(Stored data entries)
---
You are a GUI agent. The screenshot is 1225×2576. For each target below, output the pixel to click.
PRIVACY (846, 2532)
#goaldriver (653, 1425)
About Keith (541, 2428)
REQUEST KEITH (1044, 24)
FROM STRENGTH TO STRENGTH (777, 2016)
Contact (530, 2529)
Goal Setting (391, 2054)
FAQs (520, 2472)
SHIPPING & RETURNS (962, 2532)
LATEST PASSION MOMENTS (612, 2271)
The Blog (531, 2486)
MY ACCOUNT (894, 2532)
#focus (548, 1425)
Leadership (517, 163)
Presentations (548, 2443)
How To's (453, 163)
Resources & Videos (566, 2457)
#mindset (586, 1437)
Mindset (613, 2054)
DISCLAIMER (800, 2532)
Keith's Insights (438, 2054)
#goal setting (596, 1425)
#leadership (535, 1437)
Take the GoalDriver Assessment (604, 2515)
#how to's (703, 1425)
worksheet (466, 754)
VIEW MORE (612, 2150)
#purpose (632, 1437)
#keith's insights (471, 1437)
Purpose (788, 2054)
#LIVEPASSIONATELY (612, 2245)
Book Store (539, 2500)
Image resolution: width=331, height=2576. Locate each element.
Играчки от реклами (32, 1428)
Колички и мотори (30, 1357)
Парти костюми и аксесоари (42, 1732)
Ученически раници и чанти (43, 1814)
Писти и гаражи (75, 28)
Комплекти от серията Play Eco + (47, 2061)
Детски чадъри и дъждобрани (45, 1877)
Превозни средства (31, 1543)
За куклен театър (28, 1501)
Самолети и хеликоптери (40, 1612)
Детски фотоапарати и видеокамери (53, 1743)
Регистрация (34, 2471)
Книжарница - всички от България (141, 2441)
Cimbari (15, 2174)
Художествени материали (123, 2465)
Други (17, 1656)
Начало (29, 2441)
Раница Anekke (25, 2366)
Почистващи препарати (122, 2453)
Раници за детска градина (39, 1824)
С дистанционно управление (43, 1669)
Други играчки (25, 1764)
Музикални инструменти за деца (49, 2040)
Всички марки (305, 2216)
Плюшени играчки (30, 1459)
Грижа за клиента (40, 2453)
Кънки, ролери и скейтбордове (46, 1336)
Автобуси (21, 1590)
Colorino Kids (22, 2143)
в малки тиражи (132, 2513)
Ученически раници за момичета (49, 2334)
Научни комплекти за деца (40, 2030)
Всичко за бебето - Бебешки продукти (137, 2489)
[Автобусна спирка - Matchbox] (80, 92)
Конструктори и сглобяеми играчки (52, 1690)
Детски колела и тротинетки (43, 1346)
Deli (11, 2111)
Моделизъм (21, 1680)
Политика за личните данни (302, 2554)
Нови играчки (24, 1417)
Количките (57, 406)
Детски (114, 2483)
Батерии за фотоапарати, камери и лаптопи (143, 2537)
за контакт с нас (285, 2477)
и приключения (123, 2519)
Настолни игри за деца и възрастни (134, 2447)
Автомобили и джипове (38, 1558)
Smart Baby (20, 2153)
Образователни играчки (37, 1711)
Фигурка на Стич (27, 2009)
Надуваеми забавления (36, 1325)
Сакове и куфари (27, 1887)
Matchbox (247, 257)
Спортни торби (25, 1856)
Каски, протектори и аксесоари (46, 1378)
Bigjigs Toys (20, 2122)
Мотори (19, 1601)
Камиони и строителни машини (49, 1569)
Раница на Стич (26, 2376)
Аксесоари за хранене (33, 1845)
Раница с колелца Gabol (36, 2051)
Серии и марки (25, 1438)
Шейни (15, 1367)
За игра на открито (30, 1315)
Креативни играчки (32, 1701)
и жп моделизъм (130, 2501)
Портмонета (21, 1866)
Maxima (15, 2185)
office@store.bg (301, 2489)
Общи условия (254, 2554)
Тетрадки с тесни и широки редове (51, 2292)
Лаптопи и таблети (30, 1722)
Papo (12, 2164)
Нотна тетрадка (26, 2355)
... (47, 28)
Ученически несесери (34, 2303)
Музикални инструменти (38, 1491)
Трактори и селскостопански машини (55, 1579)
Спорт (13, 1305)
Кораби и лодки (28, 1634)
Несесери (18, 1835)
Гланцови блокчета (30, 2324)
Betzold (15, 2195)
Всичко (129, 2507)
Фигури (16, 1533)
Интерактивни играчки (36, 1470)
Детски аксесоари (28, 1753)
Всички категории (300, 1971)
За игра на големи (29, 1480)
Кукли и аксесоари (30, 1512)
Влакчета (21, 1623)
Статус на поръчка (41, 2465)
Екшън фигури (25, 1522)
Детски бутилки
---
## PROBLEM
What you retype should run from the first line of the entries above through the line containing "Раници за детска градина (39, 1824)", exactly and in full.

## THE ANSWER
You are a GUI agent. The screenshot is 1225×2576. For each target below, output the pixel to click.
PRIVACY (846, 2532)
#goaldriver (653, 1425)
About Keith (541, 2428)
REQUEST KEITH (1044, 24)
FROM STRENGTH TO STRENGTH (777, 2016)
Contact (530, 2529)
Goal Setting (391, 2054)
FAQs (520, 2472)
SHIPPING & RETURNS (962, 2532)
LATEST PASSION MOMENTS (612, 2271)
The Blog (531, 2486)
MY ACCOUNT (894, 2532)
#focus (548, 1425)
Leadership (517, 163)
Presentations (548, 2443)
How To's (453, 163)
Resources & Videos (566, 2457)
#mindset (586, 1437)
Mindset (613, 2054)
DISCLAIMER (800, 2532)
Keith's Insights (438, 2054)
#goal setting (596, 1425)
#leadership (535, 1437)
Take the GoalDriver Assessment (604, 2515)
#how to's (703, 1425)
worksheet (466, 754)
VIEW MORE (612, 2150)
#purpose (632, 1437)
#keith's insights (471, 1437)
Purpose (788, 2054)
#LIVEPASSIONATELY (612, 2245)
Book Store (539, 2500)
Image resolution: width=331, height=2576. Locate each element.
Играчки от реклами (32, 1428)
Колички и мотори (30, 1357)
Парти костюми и аксесоари (42, 1732)
Ученически раници и чанти (43, 1814)
Писти и гаражи (75, 28)
Комплекти от серията Play Eco + (47, 2061)
Детски чадъри и дъждобрани (45, 1877)
Превозни средства (31, 1543)
За куклен театър (28, 1501)
Самолети и хеликоптери (40, 1612)
Детски фотоапарати и видеокамери (53, 1743)
Регистрация (34, 2471)
Книжарница - всички от България (141, 2441)
Cimbari (15, 2174)
Художествени материали (123, 2465)
Други (17, 1656)
Начало (29, 2441)
Раница Anekke (25, 2366)
Почистващи препарати (122, 2453)
Раници за детска градина (39, 1824)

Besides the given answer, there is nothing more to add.